Hands-On Project - Firewall Rules
In this project you will create two simple firewall rules in Windows Advanced Firewall. This may be the first time you have made a modification to the firewall on your computer. The first rule will block all ICMP traffic. This will effectively prevent you from using the ping command to send ICMP packets to other computers. You will use a command prompt to verify the rule was effective.
The second rule will block all outgoing Port 80 traffic. Port 80 is traditionally associated with Web traffic (HTTP). Once you create and enable the rule, all outgoing Port 80 traffic will be blocked. You will use a Web browser to verify the rule was effective, however, secure Web traffic (HTTPS) running over Port 443 will still be accessible.
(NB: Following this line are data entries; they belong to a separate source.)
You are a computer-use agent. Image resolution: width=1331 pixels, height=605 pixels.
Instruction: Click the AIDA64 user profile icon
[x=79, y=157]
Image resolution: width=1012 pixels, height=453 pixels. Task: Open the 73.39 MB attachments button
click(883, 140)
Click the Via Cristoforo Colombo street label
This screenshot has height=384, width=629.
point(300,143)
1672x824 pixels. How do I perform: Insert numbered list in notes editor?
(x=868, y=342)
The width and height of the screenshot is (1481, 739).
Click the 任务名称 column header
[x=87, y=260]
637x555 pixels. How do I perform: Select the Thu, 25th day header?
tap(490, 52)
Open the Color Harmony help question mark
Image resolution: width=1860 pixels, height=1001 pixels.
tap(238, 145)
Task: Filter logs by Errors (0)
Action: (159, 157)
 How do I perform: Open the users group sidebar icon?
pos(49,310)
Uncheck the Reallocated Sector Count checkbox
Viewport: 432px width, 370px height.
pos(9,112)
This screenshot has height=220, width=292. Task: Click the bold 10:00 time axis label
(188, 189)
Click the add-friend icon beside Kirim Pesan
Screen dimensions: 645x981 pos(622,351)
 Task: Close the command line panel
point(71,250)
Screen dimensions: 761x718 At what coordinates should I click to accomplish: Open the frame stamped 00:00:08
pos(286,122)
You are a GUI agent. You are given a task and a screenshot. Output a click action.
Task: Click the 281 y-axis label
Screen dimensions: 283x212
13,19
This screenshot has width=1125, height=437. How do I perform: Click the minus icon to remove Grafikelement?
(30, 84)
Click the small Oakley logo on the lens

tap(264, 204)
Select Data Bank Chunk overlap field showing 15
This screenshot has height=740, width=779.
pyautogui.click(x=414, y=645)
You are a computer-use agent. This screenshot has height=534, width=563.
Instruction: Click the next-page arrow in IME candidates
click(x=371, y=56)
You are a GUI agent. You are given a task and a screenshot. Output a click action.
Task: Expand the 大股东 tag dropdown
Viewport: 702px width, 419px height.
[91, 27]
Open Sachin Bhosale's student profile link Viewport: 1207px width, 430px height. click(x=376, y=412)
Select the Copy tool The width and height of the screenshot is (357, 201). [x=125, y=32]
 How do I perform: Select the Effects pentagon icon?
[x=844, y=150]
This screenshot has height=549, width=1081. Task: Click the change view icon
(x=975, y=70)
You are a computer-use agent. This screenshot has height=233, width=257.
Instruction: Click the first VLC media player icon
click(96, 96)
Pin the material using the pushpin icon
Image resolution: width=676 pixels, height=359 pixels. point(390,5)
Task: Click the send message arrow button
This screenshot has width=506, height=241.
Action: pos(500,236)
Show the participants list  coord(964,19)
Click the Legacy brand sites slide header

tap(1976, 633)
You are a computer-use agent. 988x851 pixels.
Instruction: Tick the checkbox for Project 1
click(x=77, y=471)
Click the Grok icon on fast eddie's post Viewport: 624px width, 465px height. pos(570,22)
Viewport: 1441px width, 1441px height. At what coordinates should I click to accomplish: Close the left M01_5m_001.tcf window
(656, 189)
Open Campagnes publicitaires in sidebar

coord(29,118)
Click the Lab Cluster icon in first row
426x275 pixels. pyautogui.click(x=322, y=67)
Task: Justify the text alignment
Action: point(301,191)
Both of the rules in this project will apply to outgoing traffic only. It is important to remember to disable the rules at the end of the project so your ICMP and Port 80 traffic will not be blocked.
Directions:
- Click Start.
- In the search box, type cmd
- Press Enter.
- Type ping www.google.com
- Press Enter. (This will ping www.Google.com)
- Type time
- Press Enter twice.
- Take a screenshot.
- Click Start, Control Panel, System and Security, and Windows Firewall.
- Click Advanced settings.
- Click Outbound Rules.
- Click New Rule (right-hand pane).
- Click Custom, Next, and Next.
- Change the dropdown box to ICMPv4.
- Click Next, Next, Next, and Next.
- Name the rule YourName_Block_ICMP. (Replace YourName with your first and last names. In this case, it was RandyBoyle_Block_ICMP.)
- Click Finish.
- Return to your command prompt.
- Type ping www.google.com
- Press Enter. (This will ping www.google.com. You should get a "General failure" error.)
- Type time
- Press Enter twice.
- Take a screenshot.
- Open a Web browser.
- Browse to www.Google.com. (This will verify that you do have Internet access.)
- Return to the Windows Advanced Firewall window.
- Click Outbound Rules.
- Click New Rule (right-hand pane).
- Click Port, and Next.
- Type "80" into the text box for Specific remote ports. (This will effectively block all outgoing Web traffic from your computer. You will disable/delete this rule later.)
- Click Next, Next, and Next.
- Name the rule YourName_Block_Port_80. (Replace YourName with your first and last names. In this case, the rule was named RandyBoyle_Block_Port_80.)
- Click Finish.
- Return to your Web browser.
- Browse to any non-secure (not HTTPS) website of your choosing. You can browse to any website as long as it does not make an HTTPS connection (Port 443). The rule you made only blocks Port 80 Web traffic.
- Take a screenshot of the blocked website. (In this case, it was www.Microsoft.com.)
- Return to the Windows Advanced Firewall window.
- Select both of the rules you created.
- Right-click the selected rules.
- Click Disable Rule. (If you don't disable the rules, your ICMP and Web traffic will still be blocked.)
- Take a screenshot of your disabled rules.
Submit your Screenshots and answer the following questions:
- How could blocking all ICMP traffic protect you?
- Could you still access some websites with your Port 80 rule enabled? Why?
- Why would you want to allow incoming (not outgoing) Port 443, but block incoming Port 80?
- Could malware rename itself in order to get through a firewall? Why would this work?
Your well-written paper should meet the following requirements:
- Be two to four pages in length
- Contain an illustrative table or a diagram created from properly cited external references
- Include two credible external references in addition to the textbook
- Formatted according to APA writing guidelines.